The Telegraph reported that scientists are now scrambling to undertake research on the efficacy of current vaccines against the B.1.351 strain and are investigating whether the strain poses an increased risk of infection for people who have already been infected with another SARS-CoV-2 strain.
Researchers in the US—where local transmission of B.1.1.7 has been identified in a number of states—found in a January study that immune responses generated by currently available vaccines or previous SARS-CoV-2 infections are unlikely to be evaded by the strain. “Our data suggest that the mutations seen in the B.1.1.7 strain of SARS-CoV-2 would not result in loss of dominant antibody responses to linear spike glycoprotein and nucleoprotein epitopes in the vast majority of our cohort’s COVID patients,” read the study, which has not been peer reviewed.
Presently, dental associations in the UK and South Africa have not provided updated guidance to members concerning the new strains, and dental clinics remain open in the two countries. In a statement praising the decision to include dentists in the first phase of the UK’s national vaccination strategy, Dr Raj Rattan, dental director at Dental Protection, said that the B.1.1.7 strain increased the risk of transmission in dental settings. “The new COVID-19 variant, which is 70% more transmissible, poses a greater threat than ever before,” he said.

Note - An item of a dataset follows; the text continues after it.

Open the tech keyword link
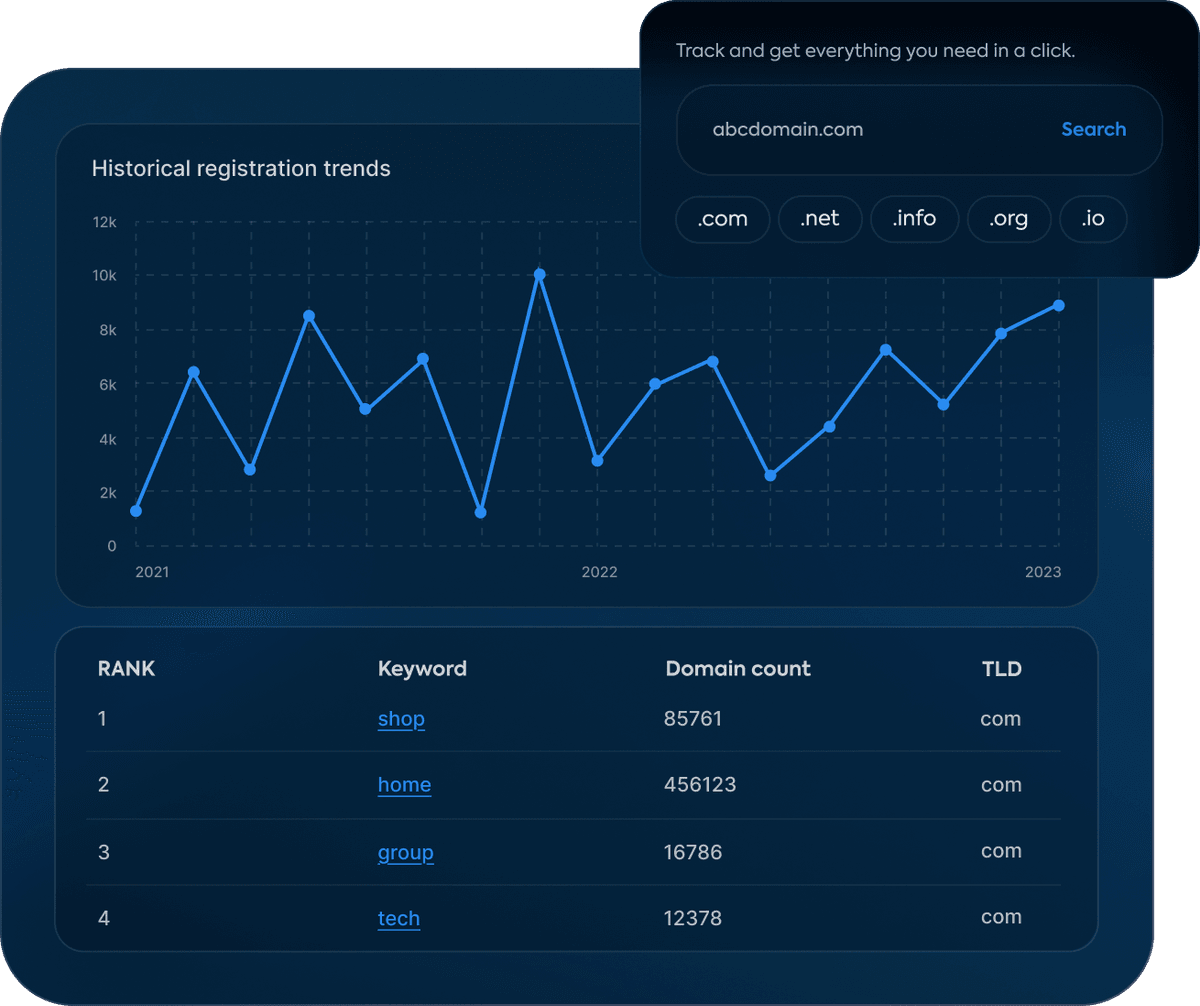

According to Dr Ashish Jha, dean of the Brown School of Public Health, an increased infection rate will result in significantly more deaths from the virus. Jha said in a statement in January that the B.1.1.7 variant is “significantly more contagious than previous variants”, and he made reference to a December study by UK researchers that estimated that the variant was 40–70% more infectious than other strains. Jha wrote: “We should expect, without further action, that as the [B.1.1.7] strain takes hold, we will see an additional ten million infections in the US between now and end of February and during that time, we could easily see an additional 100,000 to 150,000 deaths.